Problem requirements: Convert the records between the line containing "You are a GUI" and the line containing "This screenshot has width=995, height=752.", inclusive, into a numbered list, leaving out any blank lines.

Data for this exercise:

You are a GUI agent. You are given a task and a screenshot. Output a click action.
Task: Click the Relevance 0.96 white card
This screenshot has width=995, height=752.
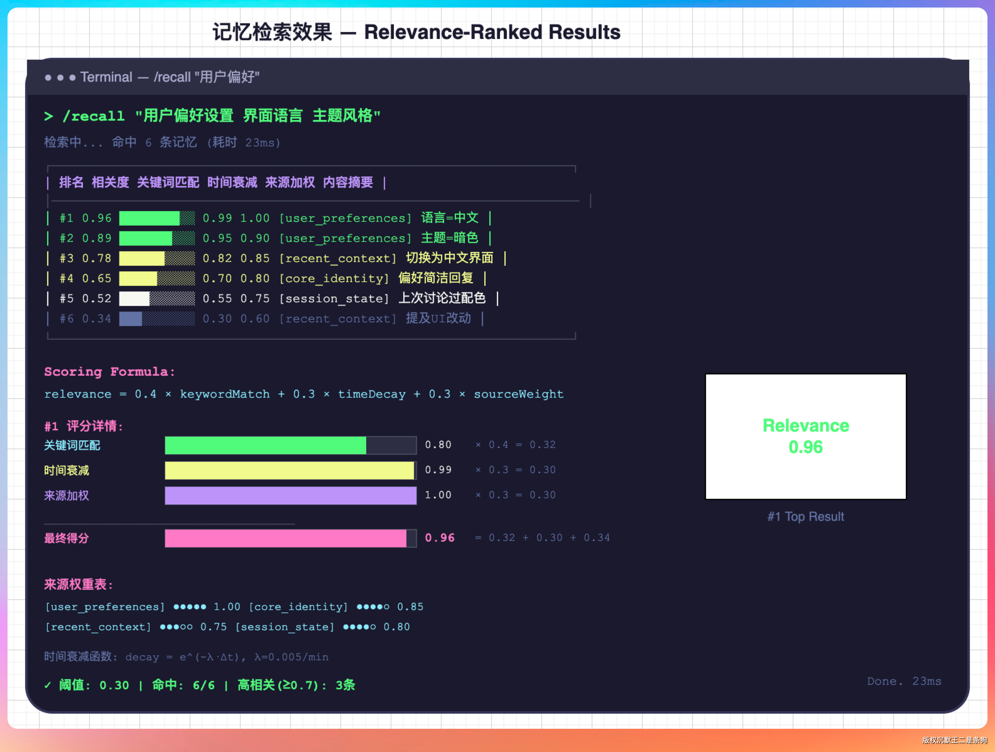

--

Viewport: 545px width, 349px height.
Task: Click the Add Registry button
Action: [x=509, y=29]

* * *

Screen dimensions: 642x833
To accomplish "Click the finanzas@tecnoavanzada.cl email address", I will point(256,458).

Exercise output:
1. You are a GUI agent. You are given a task and a screenshot. Output a click action.
2. Task: Click the Relevance 0.96 white card
3. This screenshot has width=995, height=752.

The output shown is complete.